Recentemente, studiando l'ecosistema Sui, ho scoperto un fenomeno piuttosto interessante. Tutti stanno discutendo di DeFi e NFT, ma pochi si sono accorti di questo settore dello storage dei dati. I problemi dello storage cloud tradizionale sono piuttosto evidenti: i server centralizzati potrebbero rimuovere i tuoi contenuti da un giorno all'altro e i costi continuano a salire.

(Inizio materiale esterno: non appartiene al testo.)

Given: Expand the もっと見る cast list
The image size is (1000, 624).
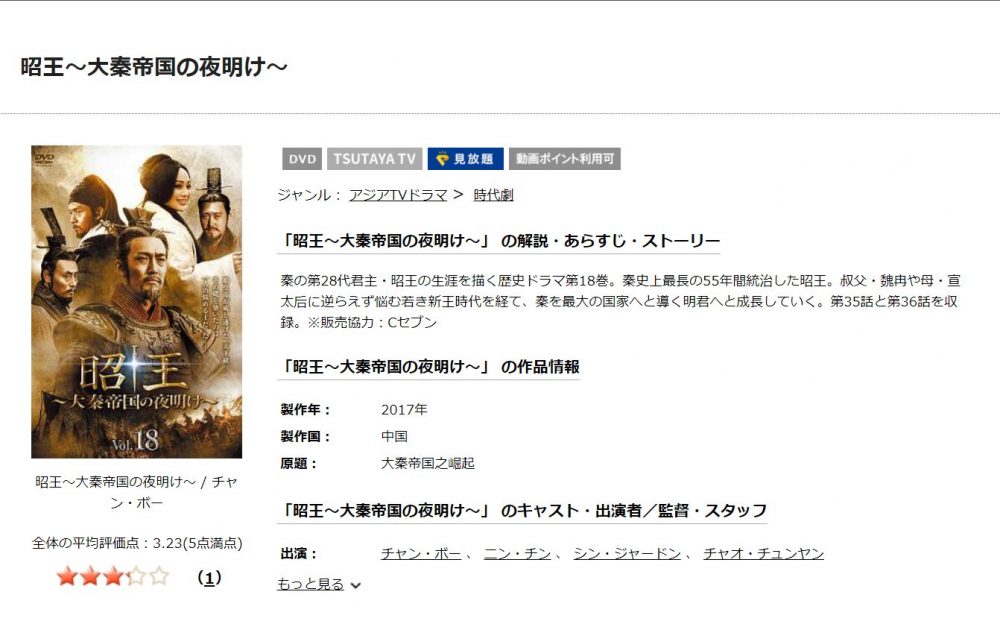Looking at the screenshot, I should point(311,584).
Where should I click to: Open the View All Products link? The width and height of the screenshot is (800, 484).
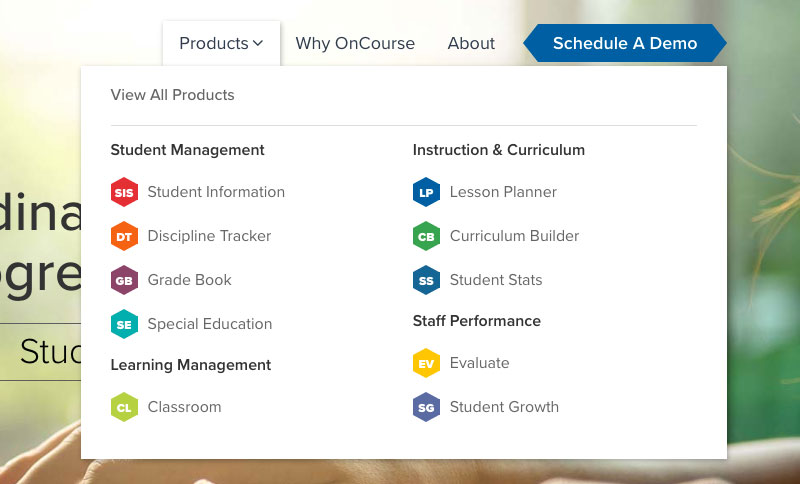click(172, 95)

Il progetto Walrus ha un approccio diverso. Utilizza la tecnologia di codifica di erasure per frammentare i dati e memorizzarli in nodi diversi; teoricamente, anche se il 30% dei nodi ha problemi, il tasso di recupero dei dati può ancora raggiungere il 99,9%. Sembra un po' tecnico, ma gli scenari applicativi hanno già iniziato a realizzarsi.

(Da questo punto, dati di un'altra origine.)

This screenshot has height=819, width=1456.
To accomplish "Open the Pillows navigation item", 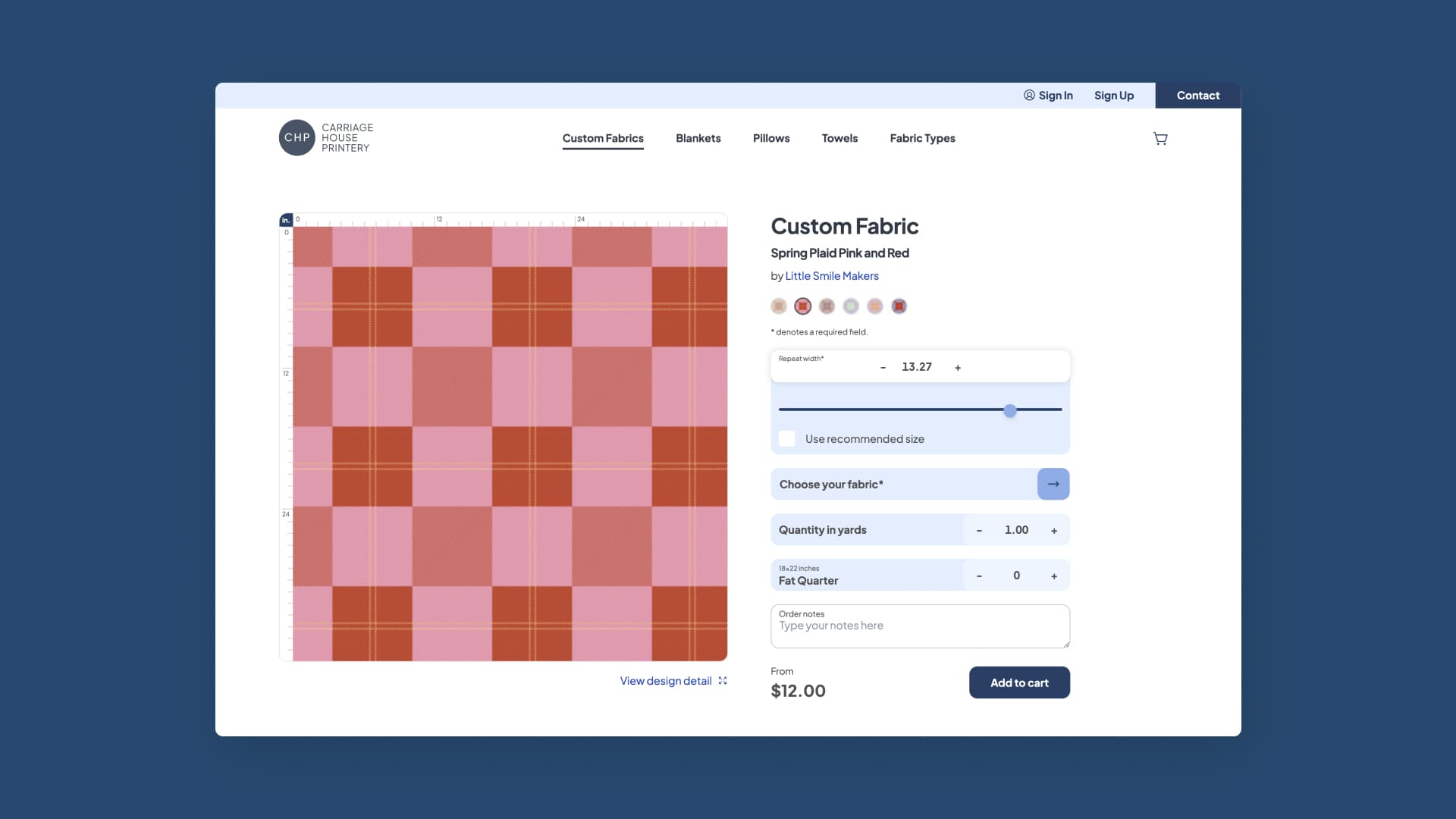I will click(x=771, y=138).
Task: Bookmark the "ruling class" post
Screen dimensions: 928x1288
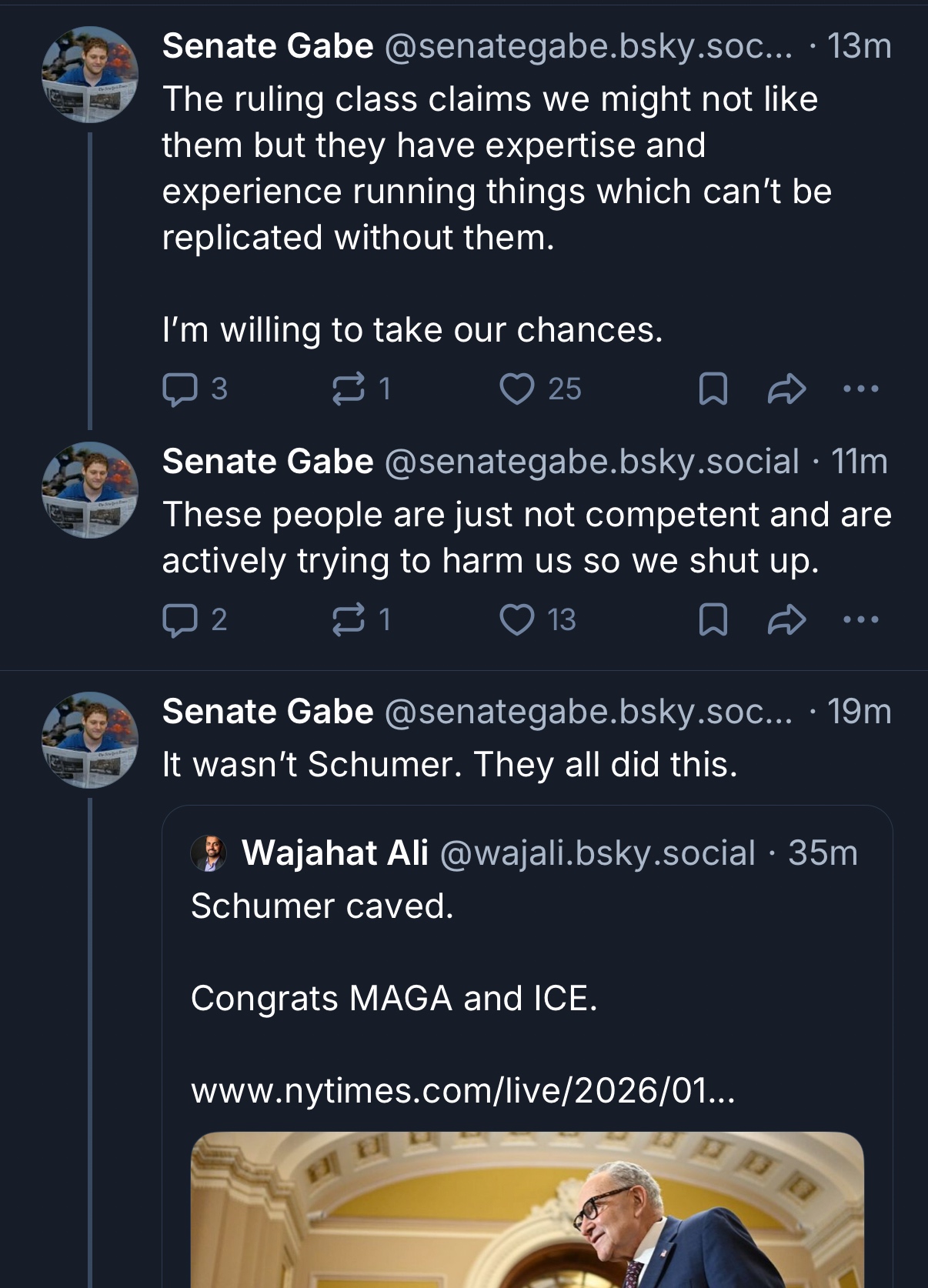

Il 16 gennaio, la piattaforma di podcast crittografici Unchained ha migrato l'intera libreria multimediale su questa rete. Non è solo pubblicità, lo stanno davvero usando. Quegli articoli, podcast e video devono essere memorizzati permanentemente; i costi delle soluzioni tradizionali sono troppo alti e c'è anche da preoccuparsi della sicurezza dei dati. Ora ha una capitalizzazione di mercato di 2,52 miliardi di dollari, con un volume circolante del solo 31,54%; quindi c'è sicuramente una pressione da rilasciare in futuro.

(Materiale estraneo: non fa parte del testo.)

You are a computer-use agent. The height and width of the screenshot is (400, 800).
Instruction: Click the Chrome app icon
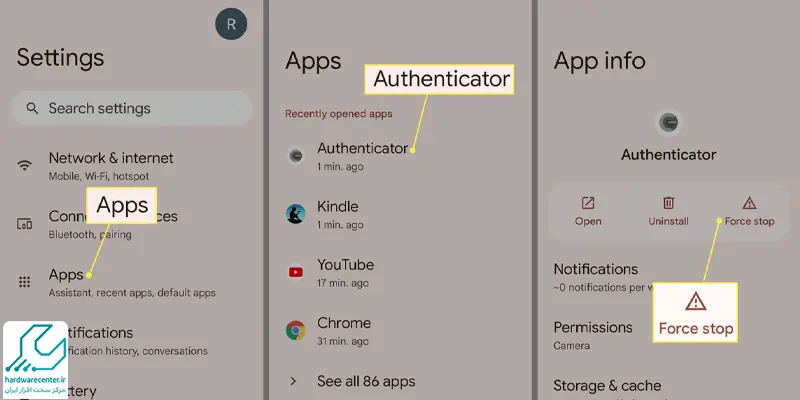point(295,330)
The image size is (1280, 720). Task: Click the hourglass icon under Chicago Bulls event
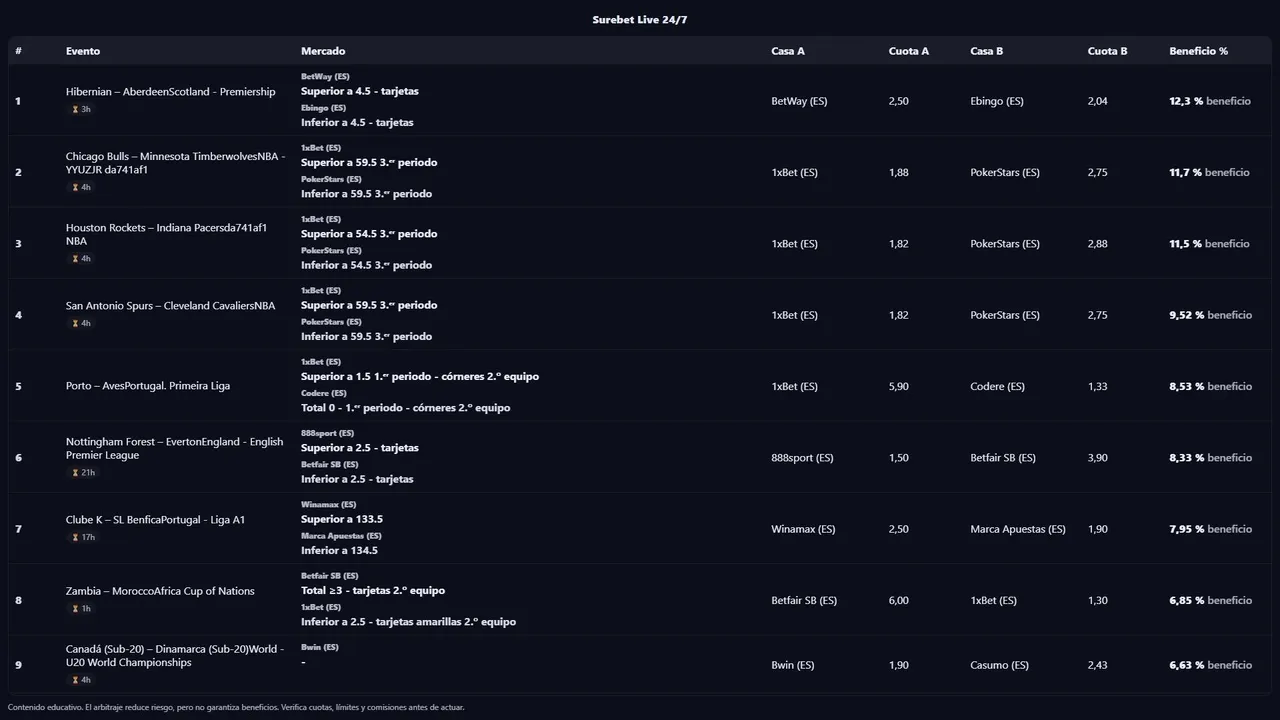pos(75,188)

Tuttavia, da un punto di vista tecnico, sta affrontando un problema reale. L'addestramento dell'AI richiede enormi quantità di dati, e la verificabilità e l'integrità di questi dati influenzano direttamente la qualità del modello. Lo storage decentralizzato non è solo un trucco, è una necessità. Il prezzo è aumentato del 24,22% nell'ultimo mese e il mercato sta chiaramente rivalutando il valore di questa direzione.